Metin alıntısı ->
Talepler 8 Şubat’ta açıklandığı halde işveren durumundaki belediyeler bugüne kadar somut bir teklifte dahi bulunmadı. Kamudaki aç gözlü patronlar diğer sektörlerdeki sınıf kardeşleri gibi, özellikle düşük ücretli çalışanlar için gündeme getirilen ayda en az 200 avro zam talebine karşı çıkıyor. Görüşmelere federal devlet adına katılan İçişleri Müsteşarı Hans-Georg Engelke, “Yüzde 6 ücret zammı talebi çok yüksek olduğu gibi sabit zam olarak belirlenen 200 avro çok yanlış bir talep” diyerek, “Ne federal ne de yerel yönetimlerin bu kadar yüksek bir talebi yerine getirmeleri mümkün değil” şeklinde bir açıklama yaptı. 200 avro sabit zam talebinin yüzde olarak 11,4’e denk düştüğünü belirten Engelke, “Eğer sendikanın tüm taleplerini karşılarsak yıllık harcamalarımız 6,5 milyar avro artacak” iddiasında bulundu. Engelke’yle benzer argümanlar kullanan Federal İçişleri Bakanı Thomas de Maiziere ise çalışanların “olumlu ekonomik gelişmeden pay” almaları gerektiğini itiraf ettiği halde, %6 zam ve en az 200 avro talebini kastederek, “Bunun nasıl karşılanabileceğini ben şahsen bilmiyorum” diyor.

Buna karşın, hiç değilse bugün için ver.di yöneticileri 200 avro zam talebinden kesinlikle geri adım atmayacaklarını belirtiyorlar ve üçüncü tur görüşmeyi bekliyorlar. Bizzat sendika başkanı Frank Bsirske, üçüncü turdan da bir uzlaşma sağlanamazsa uyarı grevlerine devam edeceklerini açıkladı. kamu emekçileri de dahil herkes 15-16 Nisan’da Potsdam’da yapılması kararlaştırılan görüşmeye kilitlenmiş bulunuyor.

Sağlanan veriler ->
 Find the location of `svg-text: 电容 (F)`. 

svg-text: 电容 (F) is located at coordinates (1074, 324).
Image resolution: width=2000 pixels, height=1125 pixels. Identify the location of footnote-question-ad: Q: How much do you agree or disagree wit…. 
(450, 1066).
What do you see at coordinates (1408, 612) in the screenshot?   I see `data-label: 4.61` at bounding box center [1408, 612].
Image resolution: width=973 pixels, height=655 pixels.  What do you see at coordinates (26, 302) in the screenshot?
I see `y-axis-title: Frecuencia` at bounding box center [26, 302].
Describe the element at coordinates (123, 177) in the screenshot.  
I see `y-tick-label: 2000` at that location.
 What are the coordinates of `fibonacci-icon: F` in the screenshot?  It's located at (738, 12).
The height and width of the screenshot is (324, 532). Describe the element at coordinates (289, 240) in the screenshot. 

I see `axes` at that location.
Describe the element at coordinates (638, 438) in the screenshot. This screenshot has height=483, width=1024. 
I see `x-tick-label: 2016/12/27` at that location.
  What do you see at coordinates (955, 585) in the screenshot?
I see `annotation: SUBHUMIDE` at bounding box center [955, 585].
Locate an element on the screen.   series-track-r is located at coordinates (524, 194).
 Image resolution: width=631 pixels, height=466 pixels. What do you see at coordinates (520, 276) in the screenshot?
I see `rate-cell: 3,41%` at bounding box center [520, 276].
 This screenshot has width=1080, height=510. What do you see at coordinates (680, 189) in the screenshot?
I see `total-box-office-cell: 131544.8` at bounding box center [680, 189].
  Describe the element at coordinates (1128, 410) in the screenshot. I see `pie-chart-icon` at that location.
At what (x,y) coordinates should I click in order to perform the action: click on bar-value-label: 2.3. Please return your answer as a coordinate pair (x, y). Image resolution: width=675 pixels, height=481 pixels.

Görevin kapsamı ->
Kamu ücret görüşmelerini anlatan metin alıntısına göre herkesin kilitlendiği görüşme hangi tarihlerde ve nerede yapılacak? Satırların metinle hiçbir ilgisi yoktur.

Yanıt ->
Görüşme 15-16 Nisan'da Potsdam'da yapılacak.